Kate Ryan, wtop.com
WASHINGTON – Investigators in Montgomery County’s Office of Consumer Protection can smell a rat a mile away, but it’s the mice that caught them by surprise.
One investigator still shudders when she thinks about the unwanted guest in her office.
The investigator says something caught her eye, so she glanced over. There it was, right next to her computer screen and manila folders — a living, breathing mouse.
“It was sitting on my desk,” she said.
What was it doing?
“Oh, I didn’t stay long enough to find out,” said the woman, who didn’t want to be named.
Instead, she just grabbed her purse and took off.
In a briefing on the impact of county budget cuts, Montgomery County Government Employees Organization President Gino Renne told councilmembers they aren’t alone with their mouse problem.
“We see government buildings that are pest-infested,” Renne said.
The buildings include the county council’s sixth floor offices, where one startled person alerted co-workers to the presence of mice by letting out a scream.
Renne said budget cuts are to blame because cleaning crews have been cut and the trash gets taken out less frequently.

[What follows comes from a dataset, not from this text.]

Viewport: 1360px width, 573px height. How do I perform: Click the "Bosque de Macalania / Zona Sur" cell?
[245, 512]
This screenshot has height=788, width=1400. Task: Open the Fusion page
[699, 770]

Eric Friedman, director of the Office of Consumer Protection, says the whole staff is pitching in to help. Staffers are more careful about eating food at their desks and bringing in snacks.
“We have bait set up around the office” and glue traps, he said.
Curious about just how bad the problem is, WTOP took a look behind some furniture with an office staffer. On the very first check, a dead mouse was spotted in a glue trap.
Asked if workers are complaining about the mice and subsequent need for disposal, Friedman merely pointed to the mouse in the trap.
“They have the ultimate complaint,” he said.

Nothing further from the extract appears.